--- Start EXCERPTED DATA ---
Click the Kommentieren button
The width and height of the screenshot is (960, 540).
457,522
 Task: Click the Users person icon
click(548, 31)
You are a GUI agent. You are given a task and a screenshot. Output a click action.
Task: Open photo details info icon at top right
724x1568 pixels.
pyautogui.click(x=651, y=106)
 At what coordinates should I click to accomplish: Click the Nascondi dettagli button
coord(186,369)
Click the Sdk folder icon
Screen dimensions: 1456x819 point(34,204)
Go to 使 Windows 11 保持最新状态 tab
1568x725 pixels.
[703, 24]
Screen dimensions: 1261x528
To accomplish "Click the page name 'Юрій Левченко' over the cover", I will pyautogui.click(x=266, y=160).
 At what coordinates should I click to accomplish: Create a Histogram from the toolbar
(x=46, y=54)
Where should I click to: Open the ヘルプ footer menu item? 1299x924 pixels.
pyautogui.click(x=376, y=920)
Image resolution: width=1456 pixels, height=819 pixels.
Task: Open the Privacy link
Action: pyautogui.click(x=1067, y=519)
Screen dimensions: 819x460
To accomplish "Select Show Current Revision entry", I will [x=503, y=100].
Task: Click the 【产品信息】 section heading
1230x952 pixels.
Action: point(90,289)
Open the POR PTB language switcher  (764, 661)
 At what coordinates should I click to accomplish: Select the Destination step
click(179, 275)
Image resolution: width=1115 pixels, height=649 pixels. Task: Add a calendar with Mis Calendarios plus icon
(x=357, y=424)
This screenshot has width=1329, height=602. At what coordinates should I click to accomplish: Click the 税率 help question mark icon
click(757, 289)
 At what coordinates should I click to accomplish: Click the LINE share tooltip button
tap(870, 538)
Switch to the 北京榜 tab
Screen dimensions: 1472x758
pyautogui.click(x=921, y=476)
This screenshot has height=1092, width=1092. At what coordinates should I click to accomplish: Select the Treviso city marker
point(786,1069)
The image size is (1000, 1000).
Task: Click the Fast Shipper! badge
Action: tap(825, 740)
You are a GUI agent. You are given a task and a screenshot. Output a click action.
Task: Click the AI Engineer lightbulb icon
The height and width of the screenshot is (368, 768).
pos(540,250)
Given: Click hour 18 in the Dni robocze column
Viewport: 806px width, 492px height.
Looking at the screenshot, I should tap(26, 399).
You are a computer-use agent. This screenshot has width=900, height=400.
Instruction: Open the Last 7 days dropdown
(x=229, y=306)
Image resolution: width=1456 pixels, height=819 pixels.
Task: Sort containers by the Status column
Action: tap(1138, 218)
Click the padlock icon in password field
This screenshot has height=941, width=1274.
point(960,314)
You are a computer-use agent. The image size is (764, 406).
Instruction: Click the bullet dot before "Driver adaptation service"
--- End EXCERPTED DATA ---
▸ **PROMPT**:
Output each line of the entries above as a numbered list, leaving out any blank lines.

▸ **OUTPUT**:
1. Click the Kommentieren button
2. The width and height of the screenshot is (960, 540).
3. 457,522
4.  Task: Click the Users person icon
5. click(548, 31)
6. You are a GUI agent. You are given a task and a screenshot. Output a click action.
7. Task: Open photo details info icon at top right
8. 724x1568 pixels.
9. pyautogui.click(x=651, y=106)
10.  At what coordinates should I click to accomplish: Click the Nascondi dettagli button
11. coord(186,369)
12. Click the Sdk folder icon
13. Screen dimensions: 1456x819 point(34,204)
14. Go to 使 Windows 11 保持最新状态 tab
15. 1568x725 pixels.
16. [703, 24]
17. Screen dimensions: 1261x528
18. To accomplish "Click the page name 'Юрій Левченко' over the cover", I will pyautogui.click(x=266, y=160).
19.  At what coordinates should I click to accomplish: Create a Histogram from the toolbar
20. (x=46, y=54)
21. Where should I click to: Open the ヘルプ footer menu item? 1299x924 pixels.
22. pyautogui.click(x=376, y=920)
23. Image resolution: width=1456 pixels, height=819 pixels.
24. Task: Open the Privacy link
25. Action: pyautogui.click(x=1067, y=519)
26. Screen dimensions: 819x460
27. To accomplish "Select Show Current Revision entry", I will [x=503, y=100].
28. Task: Click the 【产品信息】 section heading
29. 1230x952 pixels.
30. Action: point(90,289)
31. Open the POR PTB language switcher  (764, 661)
32.  At what coordinates should I click to accomplish: Select the Destination step
33. click(179, 275)
34. Image resolution: width=1115 pixels, height=649 pixels. Task: Add a calendar with Mis Calendarios plus icon
35. (x=357, y=424)
36. This screenshot has width=1329, height=602. At what coordinates should I click to accomplish: Click the 税率 help question mark icon
37. click(757, 289)
38.  At what coordinates should I click to accomplish: Click the LINE share tooltip button
39. tap(870, 538)
40. Switch to the 北京榜 tab
41. Screen dimensions: 1472x758
42. pyautogui.click(x=921, y=476)
43. This screenshot has height=1092, width=1092. At what coordinates should I click to accomplish: Select the Treviso city marker
44. point(786,1069)
45. The image size is (1000, 1000).
46. Task: Click the Fast Shipper! badge
47. Action: tap(825, 740)
48. You are a GUI agent. You are given a task and a screenshot. Output a click action.
49. Task: Click the AI Engineer lightbulb icon
50. The height and width of the screenshot is (368, 768).
51. pos(540,250)
52. Given: Click hour 18 in the Dni robocze column
53. Viewport: 806px width, 492px height.
54. Looking at the screenshot, I should tap(26, 399).
55. You are a computer-use agent. This screenshot has width=900, height=400.
56. Instruction: Open the Last 7 days dropdown
57. (x=229, y=306)
58. Image resolution: width=1456 pixels, height=819 pixels.
59. Task: Sort containers by the Status column
60. Action: tap(1138, 218)
61. Click the padlock icon in password field
62. This screenshot has height=941, width=1274.
63. point(960,314)
64. You are a computer-use agent. The image size is (764, 406).
65. Instruction: Click the bullet dot before "Driver adaptation service"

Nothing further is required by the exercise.